Des milliers de partisans de Mohamed Morsi ont de nouveau manifesté dimanche au Caire devant la caserne où serait détenu le président islamiste déposé il y a quatre jours par l'armée égyptienne.

Rassemblée devant la caserne de la Garde républicaine, là-même où trois manifestants avaient été tués vendredi, la foule a crié "Morsi, Morsi !" et "Allah est grand !" devant les forces de sécurité déployées derrière un réseau de fils de fer barbelés.

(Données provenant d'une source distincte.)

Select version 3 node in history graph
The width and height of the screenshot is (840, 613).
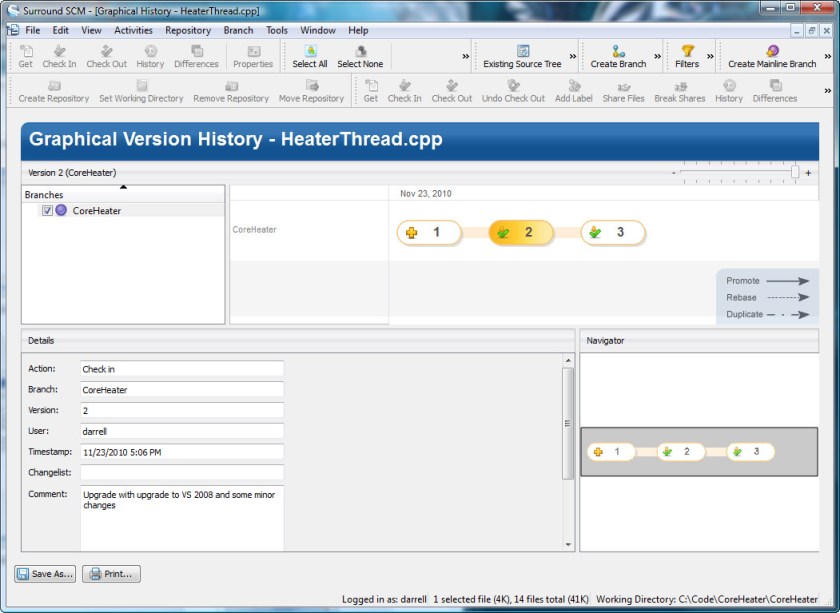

Les Frères musulmans avaient appelé à de nouvelles manifestations ce dimanche mais la mobilisation semble n'avoir pas été très forte, très inférieure en tout cas à celle de vendredi dernier, quand les affrontements se sont soldés par une trentaine de morts et 1.400 blessés.

Sur la place Tahrir hier soir, les opposants à Mohamed Morsi ont, eux aussi, une nouvelle fois manifesté.__

Sébastien Baer a suivi cette nouvelle manif qui ressemblait à beaucoup d'autres

Une région cible d'attaques

Dans le nord du Sinaï, des hommes armés ont attaqué dimanche matin quatre points de contrôle des forces de sécurité à Cheikh Zoueïd, non loin des frontières de la bande de Gaza et d'Israël.

Les assaillants arrivés à bord de camions pick-up ont ouvert le feu sur les militaires, sans faire de victimes, a-t-on précisé de sources proches des services de sécurité.

Par ailleurs, le gazoduc qui relie l'Egypte à la Jordanie à travers le Sinaï a une nouvelle fois été endommagé par une explosion.

Samedi, un prêtre copte a été tué à El Arich, toujours dans le nord du Sinaï. La veille, cinq policiers avaient été tués par balles au cours de plusieurs attaques dans cette ville.

Les coptes qui craignent cette montée de violence, Vanessa Descouraux

Le problème ElBaradei

Le processus de transition lancé par les militaires a connu samedi son premier accroc avec l'annonce puis le démenti de la nomination de Mohamed ElBaradeï comme Premier ministre, ce que refusent les salafistes du parti Al Nour, partie prenante à ce processus.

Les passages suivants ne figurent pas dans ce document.